Quizás para entender el interés que han despertado este par de óleos, hay que fijarse en la figura de Lluís Plandiura y su especial vínculo con Nogués. Plandiura fue el heredero de una familia dedicada al negocio de la caña de azúcar. Desde muy joven mostró un agudo sentido empresarial mientras se le despertaba la pasión por el coleccionismo de obras de arte. Con diecinueve años, en noviembre de 1901, realizó en el Cercle Artístic de Sant Lluc una primera exposición mostrando una interesantísima colección de carteles. El cartelismo, desde Toulouse-Lautrec hasta Ramon Casas, vivía una época dorada siendo el primer motor del interés de Plaudiura por el arte.
Xavier Nogués: 'La verema', 1936
SubarnaPocos años después y para poder dar un gran salto en este empeño, vendió aquella colección, de más de seiscientas piezas, y entró en otro mundo. Empezó a adquirir con gran diligencia piezas de arte románico o gótico y, también, de artistas del momento, entre ellos Picasso, estableciendo un vínculo muy especial con Xavier Nogués. Dado que el joven Nogués había formado equipo con Iu Pascual y su primera esposa, Teresa Lostau, pintando los murales de la Pedrera, adquirió unos conocimientos técnicos fundamentales que, unos años después, le permitieron decorar la casa museo de Lluís Plandiura en el número 6 de la calle de la Ribera. El vínculo entre ambos se convirtió en potentísimo.

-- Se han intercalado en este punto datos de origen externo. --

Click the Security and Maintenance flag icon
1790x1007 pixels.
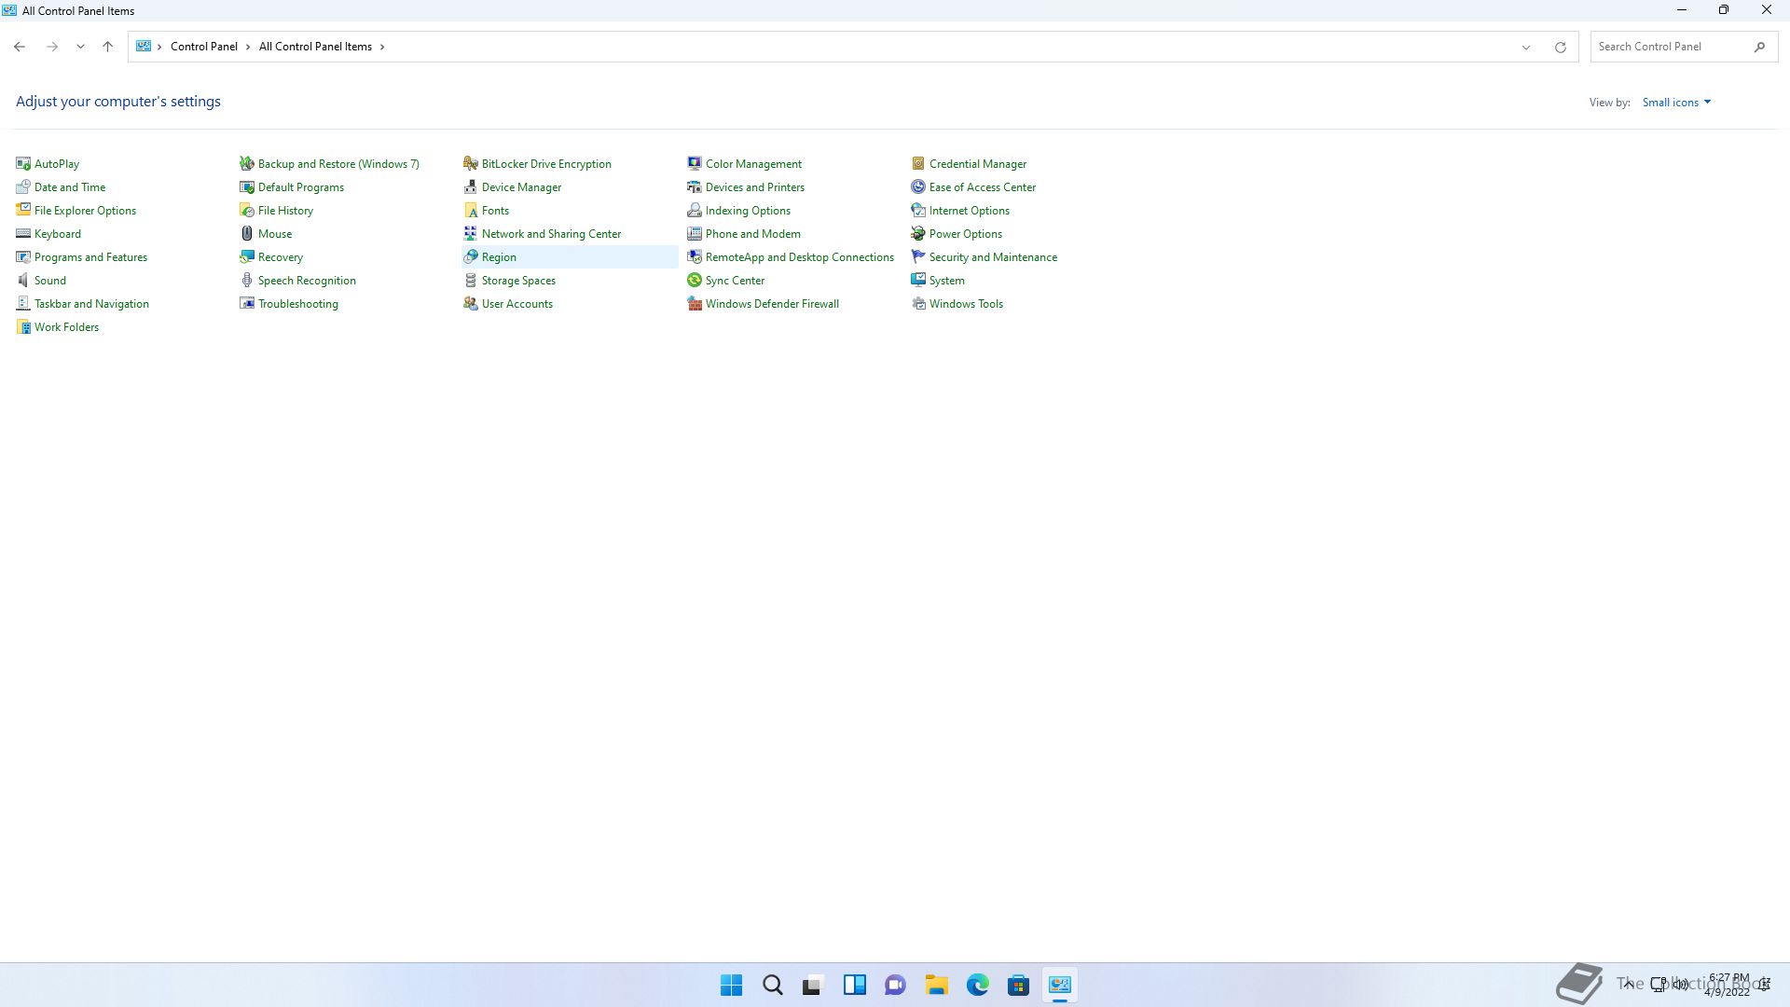click(918, 257)
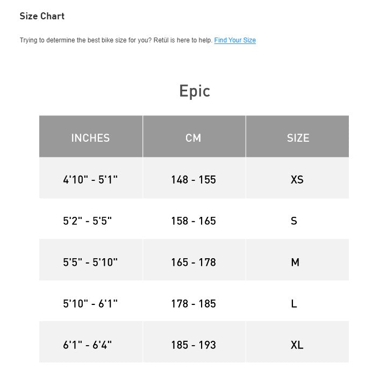Select the CM column header

[194, 138]
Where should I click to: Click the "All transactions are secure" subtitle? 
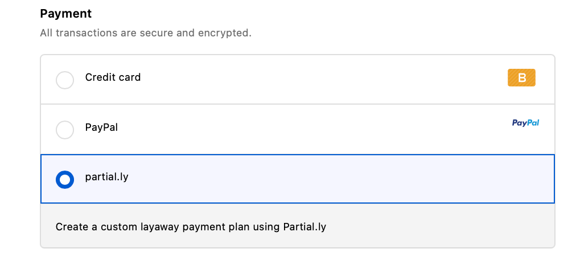pos(145,33)
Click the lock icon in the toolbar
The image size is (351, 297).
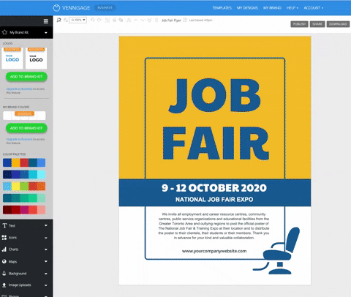[114, 20]
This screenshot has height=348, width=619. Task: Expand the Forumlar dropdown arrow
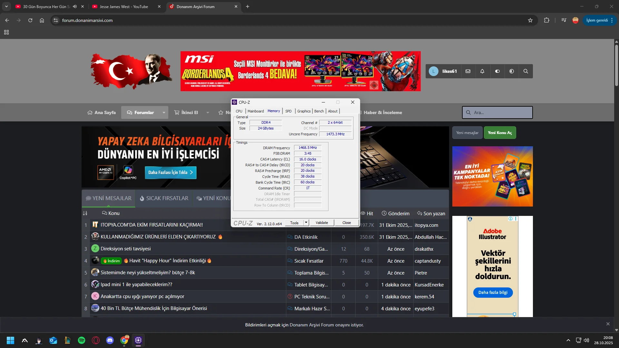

Xavier Nogués: ‘Declaració d’amor’, 1937
De Plandiura Cecília Vidal Maynou dijo que: “Jugó un papel importante en la sociedad de su época influyendo decisivamente en el ámbito cultural, sobre todo en cuanto a la elección de los mejores artistas del momento que intervinieron en las obras de la Gran Exposición Internacional de Barcelona de 1929. El hecho de ser nombrado Delegado Regio de Bellas Artes le otorgó un poder casi absoluto para poder proponer y decidir la ejecución de obras y proyectos”. Por eso y de modo sorprendente, encontramos a Xavier Nogués vinculado a la creación de un conjunto arquitectónico tan peculiar como el Poble Espanyol de Montjuïc.
Que Plandiura fuera un ferviente admirador de la pintura de caballete de Nogués hace que las piezas subastadas que provenían de su casa de La Garriga tengan un valor singular. De algún modo ayudan a reconstruir su imaginario. Un imaginario fundamental para el futuro desarrollo de algunos de nuestros museos. Museos que no surgen de colecciones regias, sino de particulares como Plandiura.